Pour le commun des mortels, nous avons rendez-vous en prison. Il faut dire qu’on sait peu de choses sur le rôle essentiel de ces institutions publiques de protection de la jeunesse, les IPPJ. Il échoit souvent au chroniqueur judiciaire de les citer de façon sinistre dans les colonnes judiciaires des canards. Comme chaque citoyen affairé à défendre et construire sa vie, nous préférons sans doute ne pas trop regarder qui a été jeté sous le tapis de la production sociale de la violence. Mais détourner les yeux de ce qui relève d’une part moins lumineuse de notre humanité nourrit certainement la névrose et détourne d’un chemin politique pour la paix et la démocratie. Bref, au diable les œillères ! Invités, nous avons rencontré des êtres humains, des groupes de jeunes souvent chaleureux, accueillants, diserts.
Nous n’étions pas là pour parler de leur casier, un fardeau parfois déjà fort lourd incontestablement. Certains ont commis des délits, l’un ou l’autre, un crime peut-être. D’autres sont placés en section ouverte d’accueil pour faire le point ou bénéficier d’une protection contre une menace quelconque, parfois eux-mêmes. En d’autres lieux ou d’autres époques, on comptait bien sûr moins de bienveillance pour aider des jeunes à trouver une voie. Il reste que le monde de l’IPPJ paraît dur, sous tension. L’initiative du CREA, aujourd’hui prolongée par CiMéDé, a dû fournir des gages sérieux pour organiser ces rencontres. Il était tout de même question d’extrémismes violents et des grosses charrettes conceptuelles que ces thématiques trainent inévitablement, radicalismes et terrorisme notamment. Bref, parler de violence politique ou convictionnelle avec des jeunes qui se frottent de près à la violence chaude. Rien que ça.
Esprits ouverts en sections fermées
On s’appesantirait bien sur l’effet qu’a occasionné sur nous l’expérience de l’enfermement, les barreaux, les grillages, les verrous, les talkies qui grésillent constamment. Les sections fermées renvoient brusquement à une réalité violente.
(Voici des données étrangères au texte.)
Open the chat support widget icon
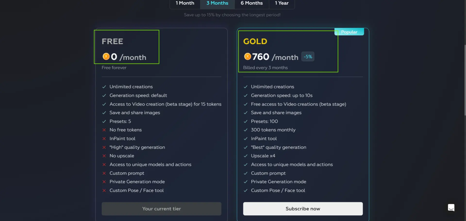Screen dimensions: 466x221 (451, 208)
Particulièrement, quand le juge de la jeunesse s’est dessaisi du dossier du jeune et le condamne à la dureté réservée aux adultes, l’antichambre de la prison, le point aveugle de notre impuissance.
Nous préférons mettre en évidence les éducateur·ice·s souriants, à la poigne ferme et souple, des coordinateur·ice·s engagés, animés de bienveillance déterminée que nous avons pu cueillir et palper. Nous préférons témoigner de l’humour de ces jeunes qui se cherchent un chemin. Nous avons entendu des idées critiques, parfois radicales, des envies de croire, des valeurs. Beaucoup que nous partageons. D’autres moins et même, rarement à vrai dire, beaucoup moins. Mais nous avons aussi ressenti que la discussion ouverte repoussait la violence. Elle cultive du lien, de l’humanité. Ça, c’est essentiel.
Les témoignages RAFRAP de Mansour, de Eric, de Marie ou de Nabila, Lydie, Fatima, Saliha, les Mamans – les irremplaçables Mamans – ou Aziz le Papa, recueillaient chez les pensionnaires IPPJ de l’attention, avivaient leur compétence à l’empathie. L’émotion était palpable, plusieurs yeux tristes. Mais, souvent, la rationalité dynamique des échanges n’autorisait pas qu’elle s’empêtre dans le larmoiement ou la victimisation. En effet, les récits de vie sont construits par les témoins : l’histoire est belle de résilience, elle autorise la reconstruction, elle encourage à la réparation, elle autorise la possibilité d’un avenir. Nous avons alors pu entendre des projets, des idées, du nerf, du bon sens, de la détermination à exister. Pas chez tous, pas toujours, pas de miracle. Mais de la construction collective d’échanges humains. Très humains.